Safety, Physical Security and Business Continuity

Safety and Physical Security

There are a variety of regulatory mandates that enforce workplace health, safety, and security practices across any business. These inform our initiatives here at Synopsys by establishing a minimum standard for expected performance across our global organization. But we aspire to be world-class in every part of our business, especially when it comes to the safety and security of our employees and operations.

As such, we strive to produce a work environment for our people around the globe that is free of accident, illness, and violence. We work to achieve this goal by engaging with our people through ongoing vigilance, prevention, and awareness.

As our business grows and evolves, we will continue to ensure workplace health, safety, and security while meeting our goals for operational productivity, efficiency, and customer service. Synopsys drives these efforts through communication and education around issues and opportunities in four specific areas:

• Workplace Health & Safety – we identify and manage hazards and prevent illness and injuries in the workplace by establishing proper safeguards and by keeping our employees informed.
• Physical Security – we instill proactive adherence to security procedures and vigilant awareness for safeguarding our employees, the company, and its assets.
• Emergency Preparedness & Resiliency – we encourage a perpetual state of awareness and alertness to enable quick and mindful action in the case of an emergency to protect our people and operations from disruption and harm.
• Travel Safety – we support a continuous safety and security mindset outside of the workplace and around the world for travelling employees.

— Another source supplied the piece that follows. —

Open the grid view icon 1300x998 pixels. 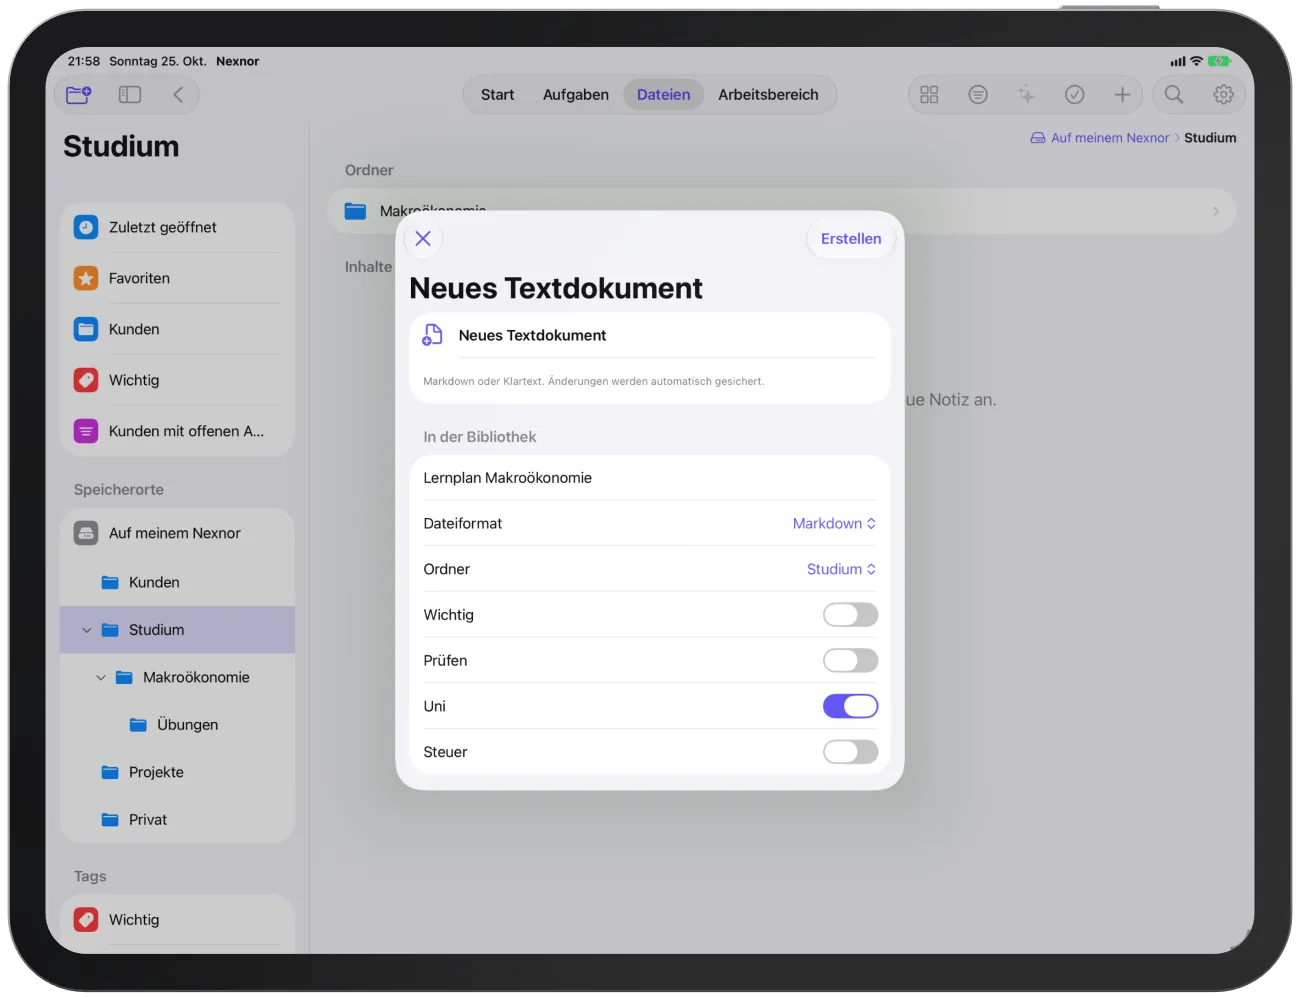pos(929,95)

Through continuous and cooperative efforts, Synopsys creates and nurtures a positive safety and security culture across the company.

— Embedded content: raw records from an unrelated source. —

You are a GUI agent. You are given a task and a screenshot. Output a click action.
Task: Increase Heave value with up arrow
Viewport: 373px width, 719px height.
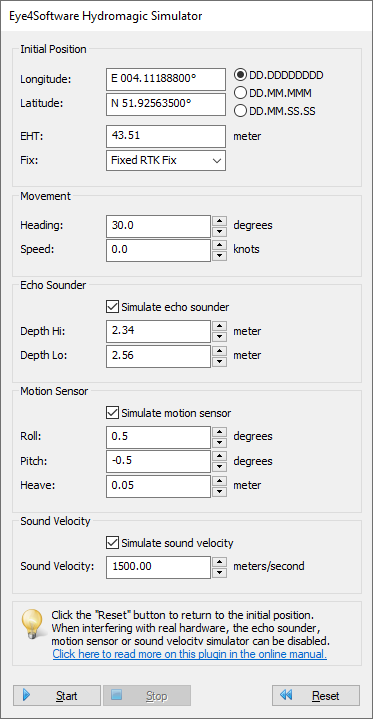[220, 480]
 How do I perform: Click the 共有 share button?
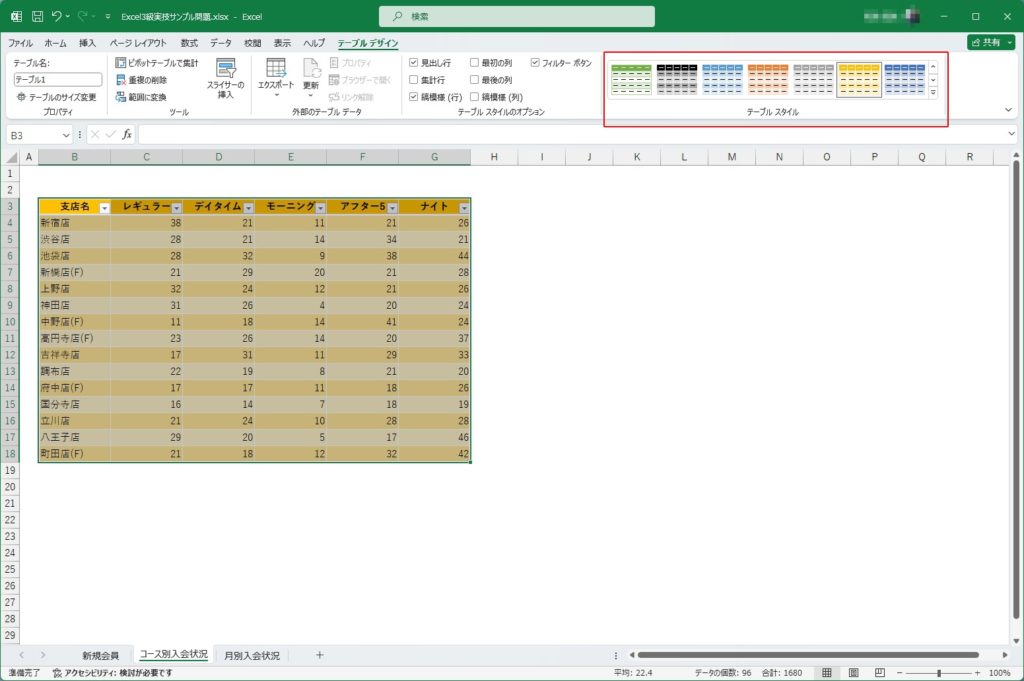(990, 43)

Business Continuity and Resiliency

Synopsys is committed to ensuring a safe and secure environment for our employees, contractors, and visitors, while maintaining the continuity of our business operations. We recognize that a prepared and resilient business is not only a strategic and competitive advantage, but essential to the overall vitality of our company, our customers, and shareholders. We are ISO 22301 certified for Business Continuity Management, confirming our ability to endure major incidets or disasters.

Our goal is to not only reach a level of business continuity compliance, but to achieve a level of enterprise readiness and resilience that enables us to absorb impacts from disruptive events and recover in a timely and effective manner. To achieve this goal, it will require ongoing support and active participation by everyone at all levels, functions, and business groups across the company.

Our Business Continuity and Resilience Program is comprised of, but not limited, to the following:

• Conducting a risk and vulnerability assessment (RVA) for each location where operations are conducted. The RVA will assess the risk and exposure to physical, natural, human made, and geo-political risks.
• Conducting a business impact analysis (BIA) for each business group to identify critical business processes, owned and shared resources and identifying where supporting functions are performed.
• Developing and formulating the recovery time objectives (RTO) and identifying the recovery point objectives (RPO) for critical systems and data loss.
• Defining the business continuity strategy in documented business continuity plans (BCP) including defined response actions to restore operations and to ensure people, processes, infrastructure and information technology resumption and succession.
• Periodic updating to reflect changes in the company including change of personnel, locations, processes or as required for operational / financial purposes.
• Regular testing and validation of the business continuity plans to ensure they are up to date and effective.